SUAS TAREFAS:
(1) Extraia do texto sobre pró-labore e lucros, sem nenhuma alteração, tudo o que vai desde "A retenção mensal" até "conjunto do ano.".
(2) Responda com base no texto sobre pró-labore e lucros:
(a) Qual artigo do Código Civil dá aos sócios a definição da remuneração quando ela não está no contrato?
(b) Qual é a alíquota do IRRF sobre lucros pagos acima de R$ 50 mil no mês, e sobre qual valor ela incide?
(c) Qual lei criou a retenção mensal e a tributação anual mínima de altas rendas?

TEXTO FORNECIDO:
* * *
Pró-labore e distribuição de lucros: natureza e tributação em 2026
Sócio que trabalha na administração e sócio que apenas investe podem receber valores de naturezas diferentes. Pró-labore remunera atividade pessoal; lucro decorre do resultado e da participação societária. A contabilidade precisa separá-los porque contribuição previdenciária, imposto de renda e deliberação não seguem a mesma regra. Desde janeiro de 2026, também deixou de ser correto resumir toda distribuição de lucros como “isenta”: a Lei 15.270/2025 criou retenção mensal em certas faixas e tributação anual mínima de altas rendas.
Pró-labore: remuneração do trabalho, não salário automático
O Código Civil não fixa um pró-labore mínimo nem declara que todo administrador deve necessariamente receber. Quando a remuneração não está no contrato, o artigo 1.071, IV, atribui sua definição aos sócios. Se há pagamento por trabalho ou retirada sem discriminação adequada, a natureza remuneratória pode atrair imposto e contribuição previdenciária. O sócio que presta serviço e recebe deve ser tratado segundo as regras do contribuinte individual; chamar remuneração de “lucro” não muda o fato gerador.
Distribuição exige lucro apurado e já não é sempre livre de retenção
Lucro só pode ser distribuído com suporte em escrituração e resultado apurado, respeitando contrato, deliberação e proteção do capital. A partir de 2026, pagamento de lucros ou dividendos por uma mesma pessoa jurídica a uma mesma pessoa física residente acima de R$ 50 mil no mês sofre IRRF de 10% sobre o total mensal. A Receita esclarece que a regra também alcança empresas do Simples. Rendimentos anuais superiores a R$ 600 mil entram no cálculo da tributação mínima de altas rendas, com compensações previstas em lei.
O risco de tratar tudo como distribuição de lucros
Se a sociedade paga despesas pessoais, adiantamentos ou retiradas mensais sem separar trabalho e capital, aumenta o risco de requalificação e de conflito entre sócios. O procedimento seguro é deliberar a remuneração, registrar o pró-labore em folha e escrituração, apurar lucro por balanço idôneo e documentar a distribuição com beneficiário, valor e data. Resultados apurados até 2025 têm regra transitória apenas quando cumpridos os requisitos de aprovação e exigibilidade da Lei 15.270; não basta rebatizar pagamento em 2026.
Perguntas frequentes
Lucro abaixo de R$ 50 mil no mês virou tributável automaticamente?
A retenção mensal de 10% incide quando a mesma pessoa jurídica paga à mesma pessoa física residente valor superior a R$ 50 mil no mês. A tributação anual mínima considera renda total superior a R$ 600 mil e regras próprias; é preciso analisar o conjunto do ano.
* * *
Trechos do conjunto de dados
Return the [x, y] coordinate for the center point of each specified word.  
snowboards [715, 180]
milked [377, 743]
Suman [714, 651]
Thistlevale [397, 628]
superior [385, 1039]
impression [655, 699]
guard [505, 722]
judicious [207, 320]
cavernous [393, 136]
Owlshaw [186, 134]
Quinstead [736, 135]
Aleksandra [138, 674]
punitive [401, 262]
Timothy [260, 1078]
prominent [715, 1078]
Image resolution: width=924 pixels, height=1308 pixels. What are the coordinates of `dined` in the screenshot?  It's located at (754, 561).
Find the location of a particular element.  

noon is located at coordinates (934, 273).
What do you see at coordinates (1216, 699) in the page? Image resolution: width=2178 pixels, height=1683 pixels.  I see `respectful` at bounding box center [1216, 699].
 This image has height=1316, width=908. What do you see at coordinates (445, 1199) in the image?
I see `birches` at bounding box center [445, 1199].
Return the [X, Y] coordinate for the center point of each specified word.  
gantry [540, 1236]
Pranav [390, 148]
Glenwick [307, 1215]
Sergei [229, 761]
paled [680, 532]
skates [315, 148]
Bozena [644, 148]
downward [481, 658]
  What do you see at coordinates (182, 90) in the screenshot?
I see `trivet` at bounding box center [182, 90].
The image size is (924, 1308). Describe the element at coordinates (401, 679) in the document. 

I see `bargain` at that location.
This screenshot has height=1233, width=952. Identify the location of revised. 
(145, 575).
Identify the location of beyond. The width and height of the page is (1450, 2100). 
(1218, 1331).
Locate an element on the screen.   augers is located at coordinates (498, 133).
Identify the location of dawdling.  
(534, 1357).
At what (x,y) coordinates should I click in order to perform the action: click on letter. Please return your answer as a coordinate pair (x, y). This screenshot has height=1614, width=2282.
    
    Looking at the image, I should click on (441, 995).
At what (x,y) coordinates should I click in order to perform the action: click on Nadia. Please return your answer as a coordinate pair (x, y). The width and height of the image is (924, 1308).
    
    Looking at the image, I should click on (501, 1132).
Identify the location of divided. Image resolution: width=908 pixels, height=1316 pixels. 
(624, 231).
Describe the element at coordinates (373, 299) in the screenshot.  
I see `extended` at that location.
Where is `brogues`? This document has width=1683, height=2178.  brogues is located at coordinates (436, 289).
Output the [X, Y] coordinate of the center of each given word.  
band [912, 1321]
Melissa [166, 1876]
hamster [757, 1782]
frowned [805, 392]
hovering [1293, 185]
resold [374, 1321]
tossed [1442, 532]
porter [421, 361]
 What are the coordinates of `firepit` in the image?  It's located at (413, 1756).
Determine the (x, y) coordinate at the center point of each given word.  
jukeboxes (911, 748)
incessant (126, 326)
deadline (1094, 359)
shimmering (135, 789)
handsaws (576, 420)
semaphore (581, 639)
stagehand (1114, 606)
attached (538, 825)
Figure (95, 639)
* * *
RESPOSTAS POR TAREFA:
(1)
A retenção mensal de 10% incide quando a mesma pessoa jurídica paga à mesma pessoa física residente valor superior a R$ 50 mil no mês. A tributação anual mínima considera renda total superior a R$ 600 mil e regras próprias; é preciso analisar o conjunto do ano.

(2)
(a) O artigo 1.071, IV.
(b) 10%, sobre o total mensal.
(c) A Lei 15.270/2025.